Strain Field Measurement on 3D Surfaces: Application to Petaloid Base of PET Bottles under Pressure

Abstract

Abstract Validation of stretched blown bottles of polyethylene terephthalate (PET) by using numerical simulation is an important industrial goal. This necessitates the identification of the PET material characteristics. Because the biaxial elongation of macromolecules induces great modifications of the mechanical properties of the material, it is difficult to manage an accurate simulation: properties are not well known in the base or neck region of the bottles. The aim of the work presented here is to provide an identification tool for the orthotropic elastic properties in the 3D regions of PET bottles of carbonated soft drinks. More specifically, we focus on the behavior of the petaloid bases when bottles are submitted to internal pressure like during burst or ESC (environmental stress cracking) tests.
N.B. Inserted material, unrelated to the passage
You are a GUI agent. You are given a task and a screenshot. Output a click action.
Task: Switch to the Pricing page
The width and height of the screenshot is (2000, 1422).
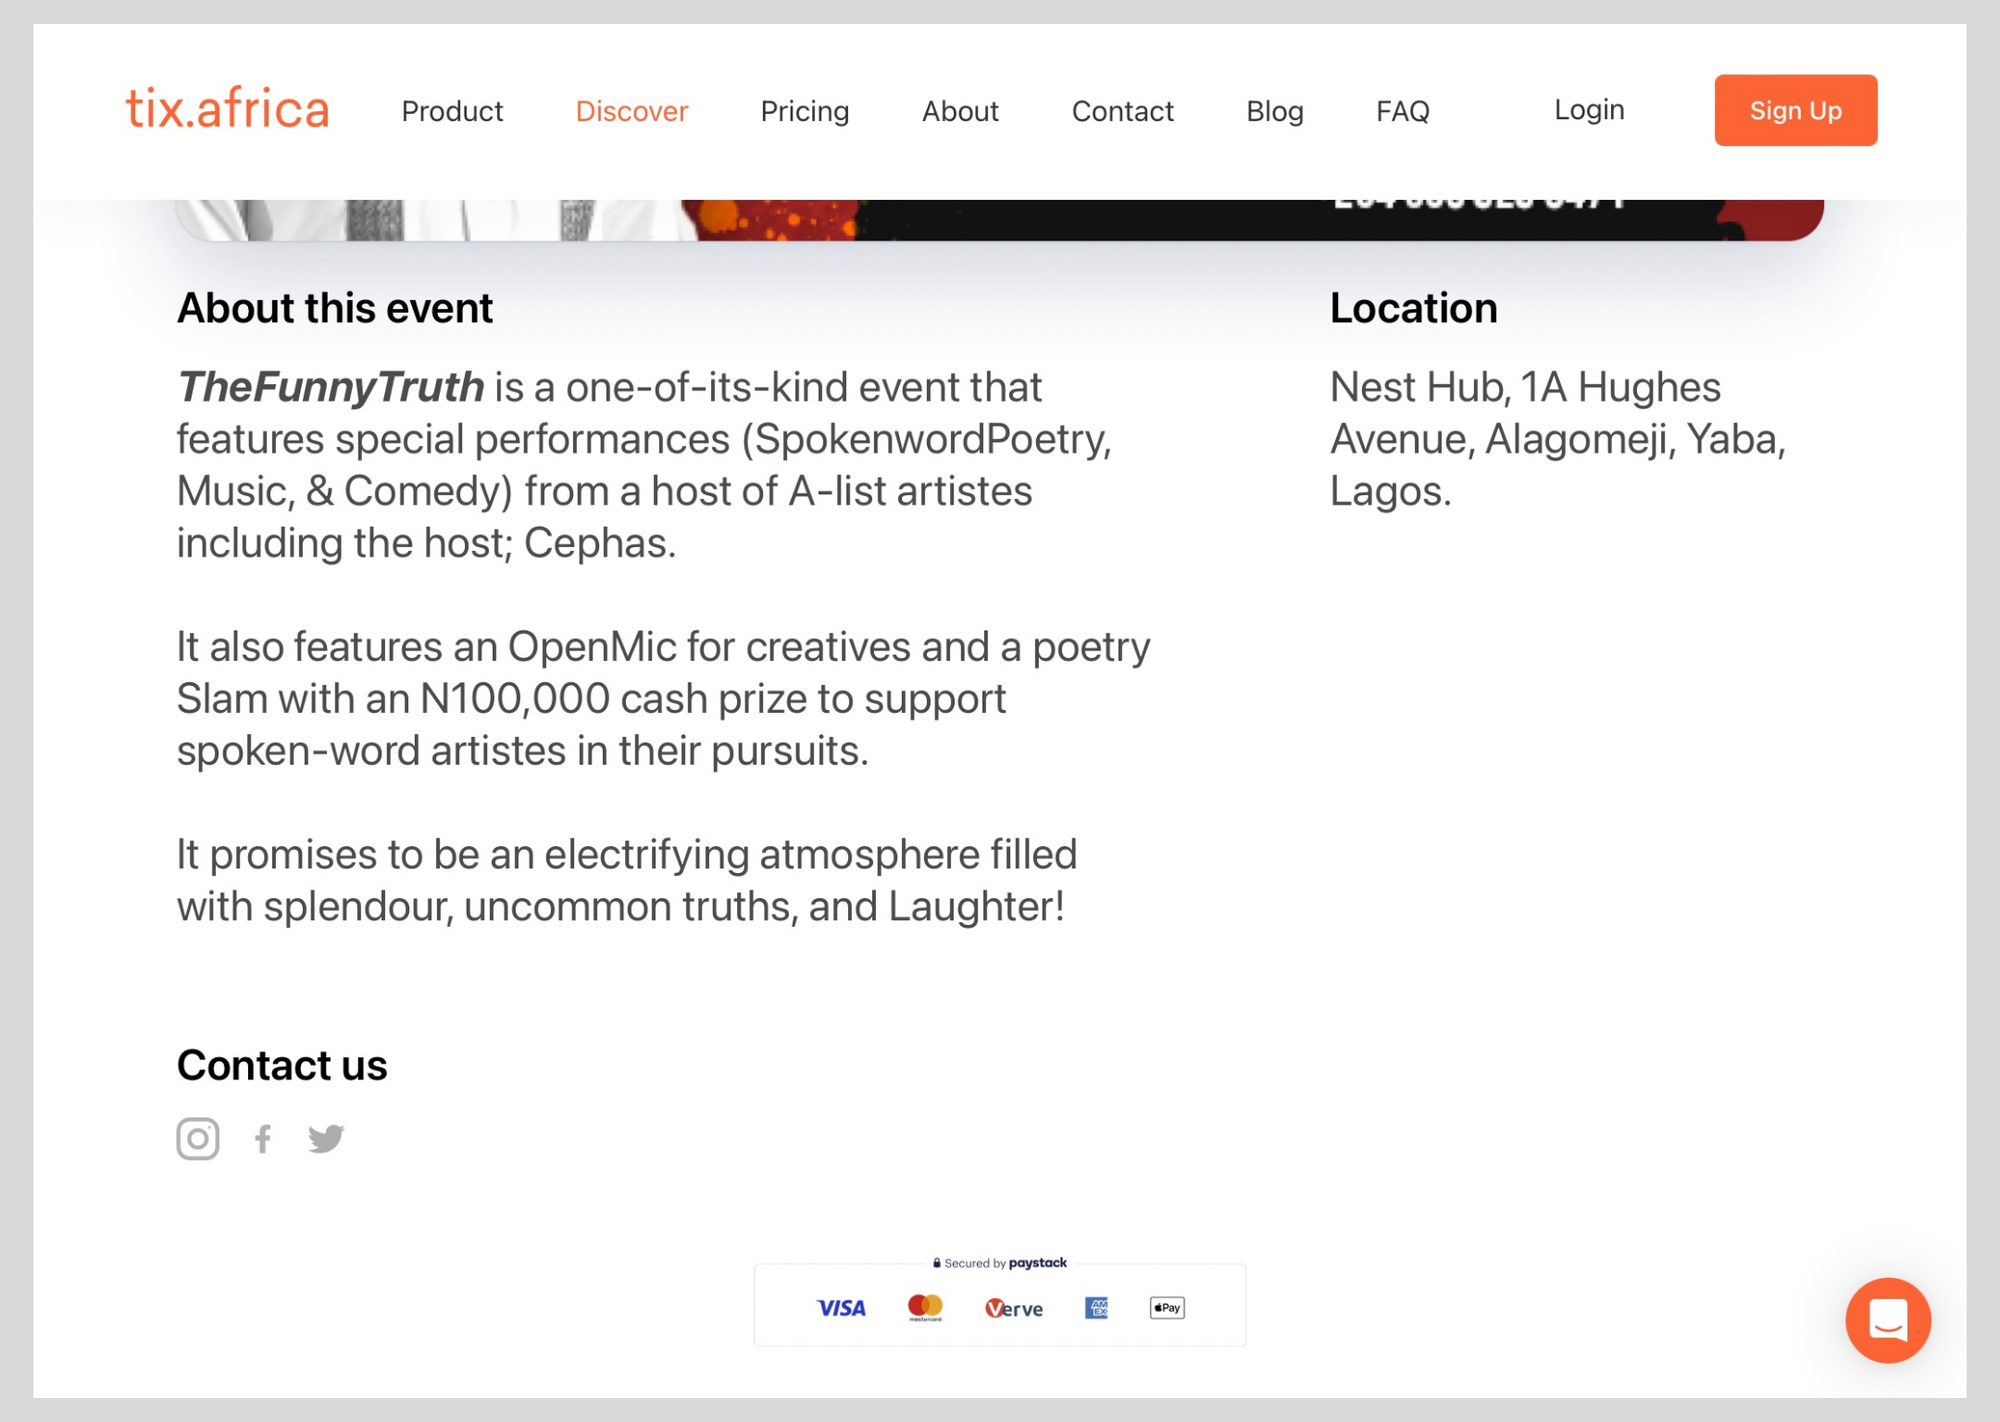point(805,111)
A stereo correlation tool has been developed in order to build digital 3D surface; comparing the initial surface with the same surface when the bottle is under pressure, it is possible to evaluate the membrane strains at each point of the petaloid surface. Two bases, one with large valleys (LV) between the five feet and one with small valleys (SV) which highlight very different behavior at the ESC test, are compared with this tool. Coupled with a finite element simulation managed on the same bases, these results allow the identification of the induced mechanical properties. The LV case presents specific characteristics that are discussed in the last section of the paper.